僕は、しゃがんで男の子の目線にあわせた。そして「どうしたの?」と訊いた。

男の子は「お母さんが、お母さんが」と何回か言った。

男の子は、整った顔をしていて、大きくてきれいな瞳をしていた。

あまりにきれいだったので、僕はその瞳に見とれていた。

男の子の瞳の中に、ちいさな水たまりができた。それが、どんどん大きくなって、水たまりがゆらゆら揺れた。

そして、キラキラした宝石のような涙が、地面にポトッと落ちた。

こんな間近で、涙が流れ落ちるのを見たのは、久しぶりのことだった。

不謹慎だが、心が吸い込まれるような美しい情景をだった。

僕は我に返って、男の子に「お母さんはどこにいるの?」と訊いた。男の子は、横断歩道の向こう側を指差した。
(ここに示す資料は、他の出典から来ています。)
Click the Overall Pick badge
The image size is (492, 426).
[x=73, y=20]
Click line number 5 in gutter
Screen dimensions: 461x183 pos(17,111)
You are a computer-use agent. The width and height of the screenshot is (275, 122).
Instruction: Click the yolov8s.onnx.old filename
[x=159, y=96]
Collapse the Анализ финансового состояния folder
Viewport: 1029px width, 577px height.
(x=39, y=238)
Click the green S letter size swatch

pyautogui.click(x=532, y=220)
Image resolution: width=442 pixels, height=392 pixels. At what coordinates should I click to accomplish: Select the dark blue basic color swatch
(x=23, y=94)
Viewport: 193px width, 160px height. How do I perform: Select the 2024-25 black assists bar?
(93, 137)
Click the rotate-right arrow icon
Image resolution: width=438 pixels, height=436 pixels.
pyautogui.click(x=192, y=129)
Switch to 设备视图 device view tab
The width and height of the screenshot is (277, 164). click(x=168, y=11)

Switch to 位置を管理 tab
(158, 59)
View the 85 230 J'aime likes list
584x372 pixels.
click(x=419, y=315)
「あっちにいるんだね」と訊いた。男の子はうなずいた。

「自分の家はわかるの?」と訊くと、またうなずいた。

「連れてってあげようか」そう訊くと、男の子は首を横に振った。

「どうして?」と僕が言うと「お母さんを待ってる」と男の子は言った。

東京では、僕みたいな大人の男が、子供に関わっていると、誘拐だと勘違いされる。

だから、本当はみんなのようにスルーして、そのままにしておくのがよかったのかもしれなかった。
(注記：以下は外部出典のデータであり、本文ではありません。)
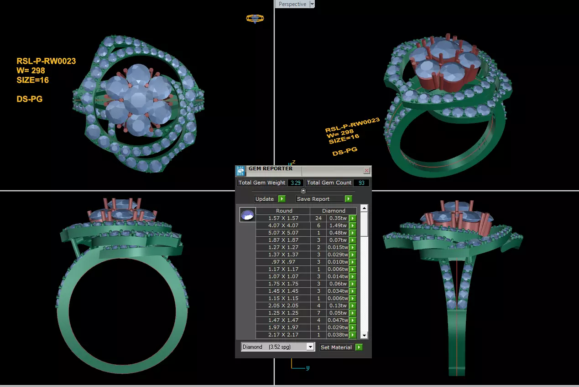Click green arrow for 5.07 X 5.07 row
The image size is (579, 387).
352,233
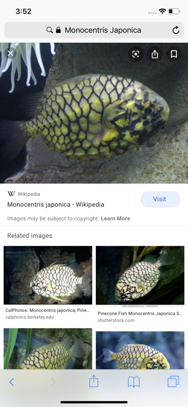Select the address bar with Monocentris Japonica

coord(94,30)
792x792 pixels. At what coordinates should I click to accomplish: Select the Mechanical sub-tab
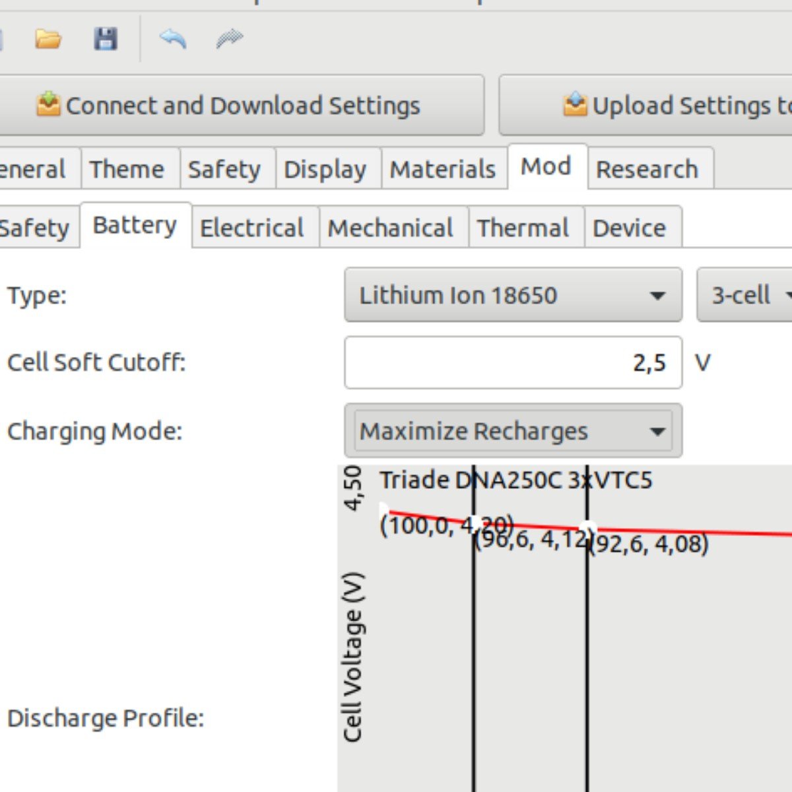click(x=391, y=228)
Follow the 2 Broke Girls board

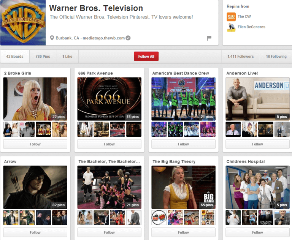click(35, 144)
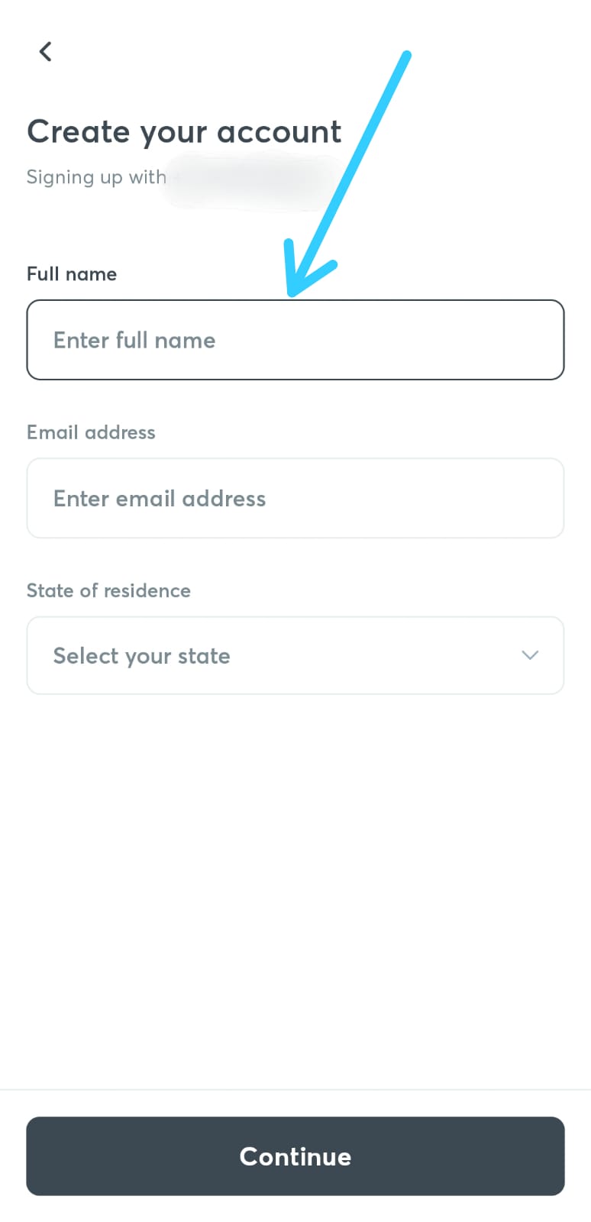Click the "Full name" field label
591x1222 pixels.
pyautogui.click(x=72, y=274)
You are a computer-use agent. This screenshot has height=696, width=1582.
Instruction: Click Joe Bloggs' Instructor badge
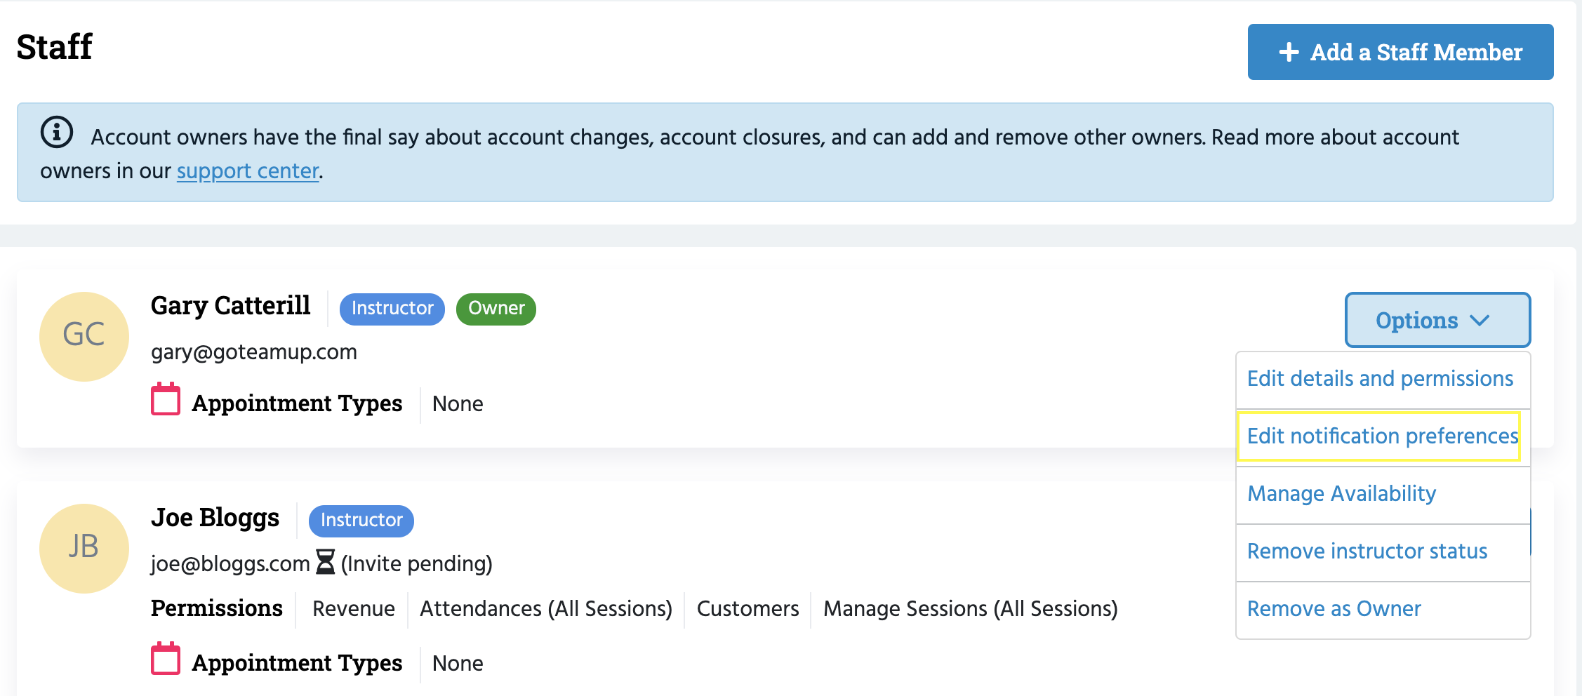[x=361, y=521]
しかし、泣いてる子供をそのままにはしておけなかった。

「じゃあ、わかった。ここにいるとお母さんが来るのね」僕がそう言うと、男の子はうなずいた。

「ここは、車が危ないから、動いたらだめだよ。ひかれるからね」僕はそう言って、男の子の頭をなでた。
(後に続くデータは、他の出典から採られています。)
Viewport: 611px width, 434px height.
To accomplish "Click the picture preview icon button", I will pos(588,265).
すこし心配だったが、僕は男の子を置いて、そこを立ち去った。

その後、男の子がひかれたというニュースはなかった。お母さんがきちんと迎えにきたのだろう。

僕はどうしてあの男の子の涙に、見とれていたんだろうか。

想像するに、あの男の子は、わがままなことをして、お母さんを怒らせ、あそこに置いていかれたのではないか。

それで、男の子はお母さんが戻ってくるのを信じて、待っていたのではないか。

お母さんは、自分のことを心配して、絶対に戻ってくるって。僕のことを置いていかないよって。

僕も母さんがすごく好きだったから、男の子の気持ちがよくわかる。

あんな顔して泣いていたことが、何回もあった。

だから、あのとき僕は、泣いている自分を見ていたのかもしれない。